Doctor Who And… 1: The Daleks (2/5/1973)
Beginning my Pilgrimage through the Target novelisations in publication order with story editor David Whitaker’s novelisation of Terry Nation’s original 1963/64 Dalek serial…
The first three Target Books, released in May 1973, were actually reprints of novelisations published in the mid Sixties, and so the style of the subsequent novelisations of the early 1970s came from books already a decade old.
Doctor Who and the Daleks sets that style very well, although it’s much longer than the later norm (150 pages of small print against the usual 120 pages), and much less dialogue heavy and script based than the Target novels proper. Although clearly written for children, it has the same kind of feel as, say, Susan Cooper’s writing for Puffin: that is, it’s pretty dark in places. It begins with a car crash, there’s a dead body on the third page, the Doctor is initially presented as a malevolent alien (mellowing gradually as the book goes on), and the Thal death scenes are rather horrible.

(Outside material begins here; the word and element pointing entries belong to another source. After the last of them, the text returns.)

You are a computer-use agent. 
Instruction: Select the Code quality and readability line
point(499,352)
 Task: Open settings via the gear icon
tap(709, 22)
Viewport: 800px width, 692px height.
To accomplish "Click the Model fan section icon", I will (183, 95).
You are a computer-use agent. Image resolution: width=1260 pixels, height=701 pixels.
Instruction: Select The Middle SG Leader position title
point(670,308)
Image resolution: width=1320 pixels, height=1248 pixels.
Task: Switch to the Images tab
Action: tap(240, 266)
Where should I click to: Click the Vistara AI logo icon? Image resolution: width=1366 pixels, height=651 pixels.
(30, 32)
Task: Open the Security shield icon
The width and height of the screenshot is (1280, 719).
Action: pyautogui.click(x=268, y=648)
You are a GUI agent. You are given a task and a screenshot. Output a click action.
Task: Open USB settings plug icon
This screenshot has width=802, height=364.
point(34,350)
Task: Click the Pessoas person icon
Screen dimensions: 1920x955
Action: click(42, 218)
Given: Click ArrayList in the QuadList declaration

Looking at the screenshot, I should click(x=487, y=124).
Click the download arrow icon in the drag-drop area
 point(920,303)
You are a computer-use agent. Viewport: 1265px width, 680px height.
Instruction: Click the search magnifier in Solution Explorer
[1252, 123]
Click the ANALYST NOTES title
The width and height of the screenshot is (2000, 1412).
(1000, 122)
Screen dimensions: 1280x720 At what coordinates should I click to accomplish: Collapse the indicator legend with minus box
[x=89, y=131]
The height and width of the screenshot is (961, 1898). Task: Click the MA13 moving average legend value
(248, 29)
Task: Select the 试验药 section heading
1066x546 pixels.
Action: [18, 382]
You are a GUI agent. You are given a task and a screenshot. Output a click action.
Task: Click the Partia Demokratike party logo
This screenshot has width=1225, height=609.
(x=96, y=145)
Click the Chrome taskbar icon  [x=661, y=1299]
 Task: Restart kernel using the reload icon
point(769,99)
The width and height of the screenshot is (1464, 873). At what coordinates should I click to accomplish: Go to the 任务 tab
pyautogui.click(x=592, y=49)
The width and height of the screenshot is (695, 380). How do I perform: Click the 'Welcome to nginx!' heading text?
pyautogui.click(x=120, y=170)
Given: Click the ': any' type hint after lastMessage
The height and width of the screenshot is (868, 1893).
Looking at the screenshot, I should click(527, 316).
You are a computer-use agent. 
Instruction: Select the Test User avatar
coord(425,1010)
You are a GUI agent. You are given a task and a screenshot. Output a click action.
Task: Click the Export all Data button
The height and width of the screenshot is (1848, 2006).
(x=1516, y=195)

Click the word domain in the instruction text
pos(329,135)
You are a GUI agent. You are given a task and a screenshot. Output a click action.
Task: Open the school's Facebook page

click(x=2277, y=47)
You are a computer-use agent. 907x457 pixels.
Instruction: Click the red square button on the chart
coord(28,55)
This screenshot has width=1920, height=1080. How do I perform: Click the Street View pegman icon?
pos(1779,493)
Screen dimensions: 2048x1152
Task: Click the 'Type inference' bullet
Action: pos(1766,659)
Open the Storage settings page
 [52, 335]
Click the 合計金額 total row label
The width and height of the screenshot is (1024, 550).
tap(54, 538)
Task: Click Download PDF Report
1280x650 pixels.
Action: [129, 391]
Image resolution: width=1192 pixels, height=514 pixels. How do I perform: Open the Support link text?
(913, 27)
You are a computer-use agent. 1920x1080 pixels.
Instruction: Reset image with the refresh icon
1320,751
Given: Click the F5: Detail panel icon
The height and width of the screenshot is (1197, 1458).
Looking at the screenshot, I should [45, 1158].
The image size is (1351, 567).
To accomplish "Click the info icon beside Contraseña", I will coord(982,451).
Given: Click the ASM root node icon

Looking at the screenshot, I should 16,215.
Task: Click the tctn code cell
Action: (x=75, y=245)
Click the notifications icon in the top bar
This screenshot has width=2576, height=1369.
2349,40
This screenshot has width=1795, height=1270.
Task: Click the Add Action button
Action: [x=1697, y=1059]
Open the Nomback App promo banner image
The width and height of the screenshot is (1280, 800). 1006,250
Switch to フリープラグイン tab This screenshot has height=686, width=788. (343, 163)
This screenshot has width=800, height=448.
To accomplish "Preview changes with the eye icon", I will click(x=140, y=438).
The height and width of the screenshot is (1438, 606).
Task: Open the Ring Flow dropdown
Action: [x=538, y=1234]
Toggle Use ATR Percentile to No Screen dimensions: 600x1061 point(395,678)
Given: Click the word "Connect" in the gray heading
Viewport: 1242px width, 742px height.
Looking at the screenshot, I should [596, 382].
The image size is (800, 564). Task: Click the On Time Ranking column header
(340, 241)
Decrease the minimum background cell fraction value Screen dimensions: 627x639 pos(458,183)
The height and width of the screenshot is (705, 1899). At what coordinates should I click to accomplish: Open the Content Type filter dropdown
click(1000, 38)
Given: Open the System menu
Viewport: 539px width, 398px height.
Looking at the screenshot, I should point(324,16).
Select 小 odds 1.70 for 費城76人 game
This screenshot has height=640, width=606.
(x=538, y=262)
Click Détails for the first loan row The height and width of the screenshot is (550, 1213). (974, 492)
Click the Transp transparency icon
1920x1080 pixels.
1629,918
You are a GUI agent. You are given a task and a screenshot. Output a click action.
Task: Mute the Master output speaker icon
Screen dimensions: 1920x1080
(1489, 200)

This is certainly more graphic than on TV: for instance, we only saw the claw of a Dalek mutant whereas here, Whitaker describes them as evil imps covered in slime with a single, alien eye. There are very few laughs (except unintentionally: Ian’s obsession with the TARDIS’s toilet facilities provoking one). In some ways it’s less subtle – Ian and Barbara’s budding relationship unfolds as a major sub-plot – but mostly this condenses 170 minutes of TV action into a crisply effective and very readable book. It probably helps that it was written by the programme’s original script editor, who must have been used to reshaping other people’s scripts for time or effect.
And there are some expedient changes from the broadcast version (Susan Foreman is re-christened Susan English to emphasise that she’s an alien posing as a British schoolgirl; Barbara’s relationship with Ganatus is excised because she’s now all a-flutter for Ian). The most significant is to give the Daleks a leader, a glass Dalek, which hints at Whitaker’s later creation of the Dalek Emperor, and has no onscreen precedent (although it obviously did inspire the makers of Revelation of the Daleks 20 years on). Ian’s confrontation with this very specific Dalek adds a bit of weight to the book’s climax which makes it preferable to the relatively weak TV version. For the most part, though, it’s a faithful adaptation, with Whitaker taking the opportunity to make cosmetic tweaks and streamline some of the baggy midsections of Terry Nation’s scripts to the overall benefit of the story.
Interestingly, the 1964 edition of Doctor Who and the Daleks was titled “Doctor Who” – the reference to “an exciting adventure with the Daleks” was merely a tagline. That helps to make sense of the opening, which re-imagines the TV pilot episode into a brutal, terse and gripping encounter on Barnes Common. Therefore, this isn’t just a novelisation of The Daleks, it’s Doctor Who’s original script editor setting out the series’ premise (and in so doing making me wonder quite how much he input to Anthony Coburn’s scripts for An Unearthly Child). It’s essentially a synthesis of the first three TV serials, charting the Doctor’s journey from Ian’s sinister antagonist to his friend.

When I first read these novelisations, probably aged about six, I gave them a Grade from 1 (“excellent”) to 5 (“boring”). Doctor Who and the Daleks rated a Grade 3 (“good”). I stand by that.